L’Union européenne poursuit ses discussions en vue de l’adoption d’un 21e paquet de sanctions contre la Russie. Mais à Bruxelles, la Grèce bloque toujours certaines mesures visant le transport de gaz naturel liquéfié (GNL) russe, invoquant la défense de ses intérêts économiques.
Athènes s’oppose notamment à l’interdiction, prévue à partir du 1er janvier 2027, de l’importation et du transport de GNL en provenance de Russie. Cette mesure affecterait directement plusieurs armateurs grecs, dont la compagnie Dynagas, appartenant au milliardaire George Prokopiou, spécialisée dans le transport de gaz russe. Le gouvernement grec estime que ces restrictions risqueraient de pénaliser les entreprises européennes au profit de concurrents issus de pays tiers. Pour Constantinos Filis, directeur de l’Institut d’affaires internationales à Athènes, les sanctions contre Moscou doivent être efficaces sans compromettre les intérêts économiques des États membres.
Afin de débloquer la situation, plusieurs compromis sont à l’étude.
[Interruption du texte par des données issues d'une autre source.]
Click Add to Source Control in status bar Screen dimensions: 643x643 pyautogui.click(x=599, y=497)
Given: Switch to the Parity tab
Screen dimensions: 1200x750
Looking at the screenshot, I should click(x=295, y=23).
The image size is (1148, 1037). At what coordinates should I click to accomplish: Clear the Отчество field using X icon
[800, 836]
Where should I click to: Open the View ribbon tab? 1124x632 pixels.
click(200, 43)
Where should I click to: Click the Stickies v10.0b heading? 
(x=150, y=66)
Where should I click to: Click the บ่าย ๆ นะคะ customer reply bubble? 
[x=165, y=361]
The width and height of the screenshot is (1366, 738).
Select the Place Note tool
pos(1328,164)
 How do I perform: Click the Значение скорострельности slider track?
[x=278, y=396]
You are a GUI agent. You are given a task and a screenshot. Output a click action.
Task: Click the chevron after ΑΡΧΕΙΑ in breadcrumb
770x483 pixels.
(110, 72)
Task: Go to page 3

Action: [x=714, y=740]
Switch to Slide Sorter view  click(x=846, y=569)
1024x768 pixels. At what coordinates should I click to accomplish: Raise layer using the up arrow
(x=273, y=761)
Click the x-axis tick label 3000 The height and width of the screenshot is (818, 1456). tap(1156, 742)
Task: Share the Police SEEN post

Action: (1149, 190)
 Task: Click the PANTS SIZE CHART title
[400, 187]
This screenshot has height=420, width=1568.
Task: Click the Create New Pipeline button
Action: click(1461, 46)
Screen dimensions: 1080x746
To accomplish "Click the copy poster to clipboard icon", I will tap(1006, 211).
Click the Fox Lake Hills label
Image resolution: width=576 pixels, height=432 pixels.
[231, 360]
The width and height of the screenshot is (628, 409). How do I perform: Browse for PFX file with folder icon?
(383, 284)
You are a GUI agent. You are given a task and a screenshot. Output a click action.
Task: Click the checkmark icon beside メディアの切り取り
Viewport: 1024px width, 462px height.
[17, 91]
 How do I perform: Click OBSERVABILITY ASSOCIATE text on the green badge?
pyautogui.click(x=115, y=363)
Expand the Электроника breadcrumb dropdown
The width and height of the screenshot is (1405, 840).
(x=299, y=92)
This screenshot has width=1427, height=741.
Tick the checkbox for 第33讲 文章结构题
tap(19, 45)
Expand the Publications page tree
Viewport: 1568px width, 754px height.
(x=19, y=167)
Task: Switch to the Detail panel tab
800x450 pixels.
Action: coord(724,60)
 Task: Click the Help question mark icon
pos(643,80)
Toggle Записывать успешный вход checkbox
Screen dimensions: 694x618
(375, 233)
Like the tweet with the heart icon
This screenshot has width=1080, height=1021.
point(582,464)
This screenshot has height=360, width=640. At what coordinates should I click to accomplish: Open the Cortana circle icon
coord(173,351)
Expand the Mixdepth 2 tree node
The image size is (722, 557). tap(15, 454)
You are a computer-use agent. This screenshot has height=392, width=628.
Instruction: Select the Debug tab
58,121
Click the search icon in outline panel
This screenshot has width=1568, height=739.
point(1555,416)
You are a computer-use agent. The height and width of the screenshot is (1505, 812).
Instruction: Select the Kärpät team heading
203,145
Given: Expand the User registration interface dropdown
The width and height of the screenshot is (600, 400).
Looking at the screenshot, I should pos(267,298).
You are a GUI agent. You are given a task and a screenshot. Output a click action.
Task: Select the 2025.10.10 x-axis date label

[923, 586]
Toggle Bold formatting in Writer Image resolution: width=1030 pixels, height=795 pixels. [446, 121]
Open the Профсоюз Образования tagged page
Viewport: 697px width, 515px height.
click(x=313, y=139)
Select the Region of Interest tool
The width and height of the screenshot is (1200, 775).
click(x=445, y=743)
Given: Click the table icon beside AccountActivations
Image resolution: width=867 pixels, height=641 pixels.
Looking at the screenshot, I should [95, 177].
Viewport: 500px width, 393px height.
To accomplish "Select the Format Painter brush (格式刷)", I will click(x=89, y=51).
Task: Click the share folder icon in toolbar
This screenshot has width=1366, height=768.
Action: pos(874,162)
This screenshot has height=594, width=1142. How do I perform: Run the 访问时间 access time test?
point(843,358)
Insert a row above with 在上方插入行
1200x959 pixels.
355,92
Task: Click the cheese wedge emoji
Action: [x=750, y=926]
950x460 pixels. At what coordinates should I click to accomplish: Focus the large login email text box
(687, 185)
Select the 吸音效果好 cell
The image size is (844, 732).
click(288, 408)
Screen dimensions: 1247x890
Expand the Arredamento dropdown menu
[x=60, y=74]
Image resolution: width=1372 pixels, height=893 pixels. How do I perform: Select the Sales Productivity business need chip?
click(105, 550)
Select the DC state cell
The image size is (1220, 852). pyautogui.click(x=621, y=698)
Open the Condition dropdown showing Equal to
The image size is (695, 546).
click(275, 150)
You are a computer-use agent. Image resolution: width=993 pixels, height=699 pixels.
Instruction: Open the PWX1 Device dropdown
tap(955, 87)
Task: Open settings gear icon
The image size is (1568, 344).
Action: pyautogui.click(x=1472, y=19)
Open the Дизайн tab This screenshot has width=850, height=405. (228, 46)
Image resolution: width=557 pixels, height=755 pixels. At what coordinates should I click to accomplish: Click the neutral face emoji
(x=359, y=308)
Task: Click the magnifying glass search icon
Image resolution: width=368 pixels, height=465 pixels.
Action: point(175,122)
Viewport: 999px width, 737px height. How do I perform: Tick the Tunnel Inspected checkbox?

Les Vingt-Sept pourraient notamment accorder un délai supplémentaire aux transporteurs de GNL ou revoir la disposition interdisant le transport de gaz russe. Les représentants permanents des États membres doivent poursuivre les discussions ce mercredi 22 juillet à Bruxelles afin de tenter de parvenir à un accord sur ce nouveau train de sanctions.